Tuesday, June 14, 2011

Get Started as a Freelance Writer—Part Four, Have You considered Copywriting?

Copywriting is a great way to earn money as a freelance writer. It may sound a little intimidating, but it’s great fun.

What is copywriting?
The dictionary defines a copywriter as one who “writes copy for advertising.” The field has gone on to include many aspects of business writing, especially those where the company interfaces with the client or consumer.

At first glance, this may seem like a very small niche for writers. Quite the contrary—it’s a huge opportunity. This area of writing continues to explode, particularly in the arena of the Internet.

Primary Goal for ALL Copywriters
Get the first sentence read.
So your choice of Headline, Graphics, Font, Format etc. should lead directly to this goal.
What is the goal of the first sentence? To get the next sentence read. This step by step road is the yellow brick road for everyone who wants to succeed as a copywriter.

KISS College English Goodbye
Think about famous lines.
            It was the best of times. It was the worst of times.
            To be or not to be.
What do most have in common? They’re simple and straightforward. No overblown adjectives or prose. In other words—Keep It Simple Stupid!
Effective copy is written clearly and concisely. It’s vitally important to learn the lesson that to engage the audience you have to keep it conversational. Occasionally you’ll break a few grammar rules—but that’s okay—rules were meant to be broken.

Format with the Reader in Mind
Make your copy easy to scan. Use plenty of bullet points, headings and subheadings. Make it clear what you’re offering the audience.

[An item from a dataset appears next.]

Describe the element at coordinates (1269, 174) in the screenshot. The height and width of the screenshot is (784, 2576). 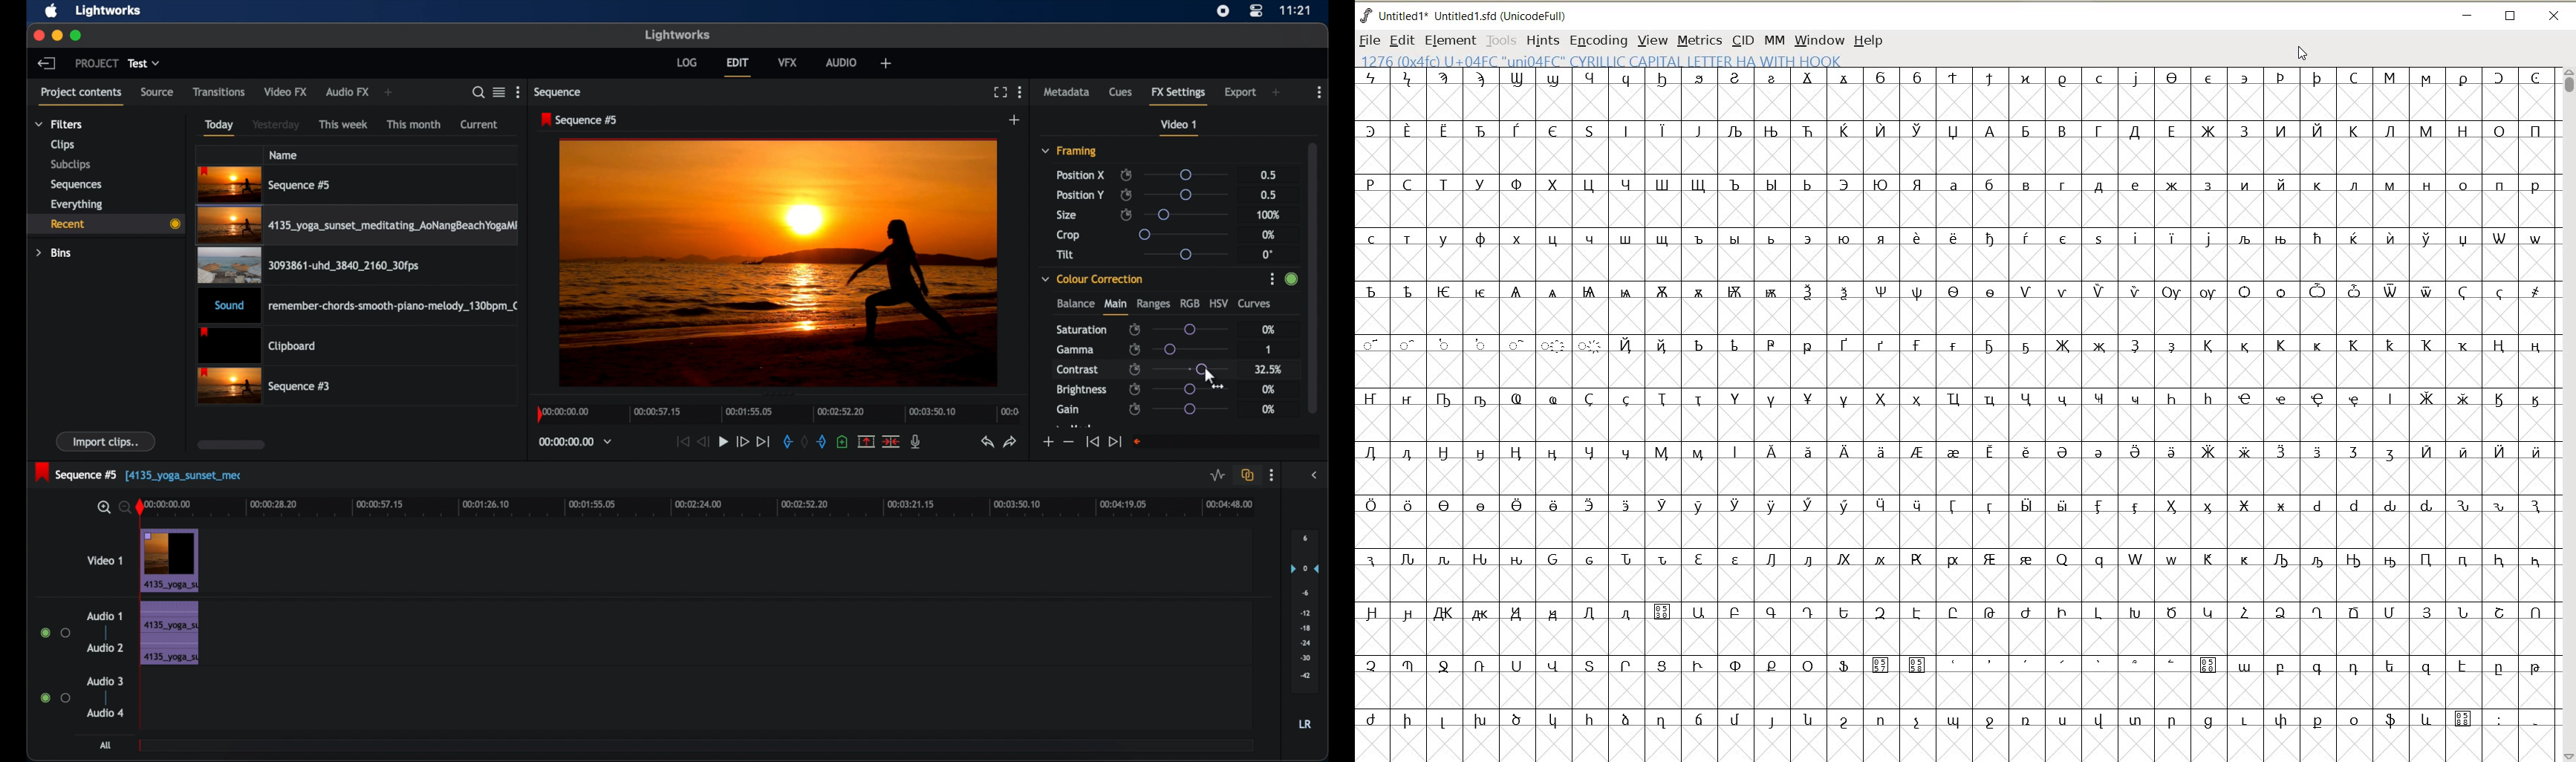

Headlines are More than Words—They’re a Numbers Game!
  • 50/50 – Many copywriters say you should spend as much time on crafting your headline as on writing your copy.
  • 80/20 – The numbers don’t lie. It’s been proven 8 out of 10 people will read the headline and only 2 out of 10 will read the rest.

With a compelling headline a browser becomes a reader. Without that headline the rest of your words might as well not be written. But what makes a great headline? The best contain your entire message in one memorable bite.

What are some key components to a compelling headline?
  • Provide the reader with the tools to evaluate the content.
  • Resonate with a reader’s urgency.
  • Show the reader why this offer/product/person is unique
  • And it must do all of this clearly and concisely.

Format Your Content
Formatting content revolves more around guidelines than rules. Depending on what your copy is to be used for the rules will change. But the following tips will always ring true.
  • Write to your audience. Remember who you are trying to reach and relate to them through your words, graphics, font, etc.
  • Keep focused. Every story you tell should be razor focused on the point of the copy. Now is NOT the time to ramble.
  • Be credible. Don’t make unsubstantiated claims. Use statistics, experts, even testimonials.
  • After showing your credibility restate your focus.
  • Give the reader something to do, i.e. buy the product.
  • Sum everything up, restate why your premise is fulfilled by taking this action.

Cut to the Benefits
So often we try to tell people the features of a product. But features aren’t what sell products—benefits are. Let me explain.
I was shopping for a new clothes dryer and saw one with an optional steam feature. My thought when the salesman mentioned it? So what.
Then he told me I could use it instead of ironing. That’s a benefit and I’m seriously interested!
See the difference—subtle, but vital—when you’re writing copy.
So how do you figure out the true benefit of something?
  • Make a list of all the features.
  • Beside each one ask why it’s helpful.
  • Now ask how that help is accomplished.
  • Tie that information to an emotional or felt need.

A word of warning here. High end business customers and technical customers are sometimes irritated by emotionalism. The business leader wants the bottom line and the techno geek wants to know the specs. They both will still want the benefits, but in those cases the features need to be highlighted as well.

Now it’s your turn. What experience have you had with copywriting? Take time to read and comment—it will help me out because I’m still in Ethiopia. But I’ll be back in town next week! Be sure to plug in with your network here, on The Write Conversation.

Don’t forget to join the conversation!


  1. In all my writing years, I've never written copy. And you're right--I was intimidated by it! But your post has encouraged me that maybe I could do it. Thanks for the info!

  2. It's funny. At my college, my professors keep telling me that I'd be great at Copywriting. However, I don't know how to get started. Any insights?

  3. I didn't realize when I did this that it was copywriting :) I wrote all the tedious descriptions for each piece for a furniture website. It was great experience and it paid well :) And then the webmaster decided not to sell furniture online but I still got paid so it wasn't a waste!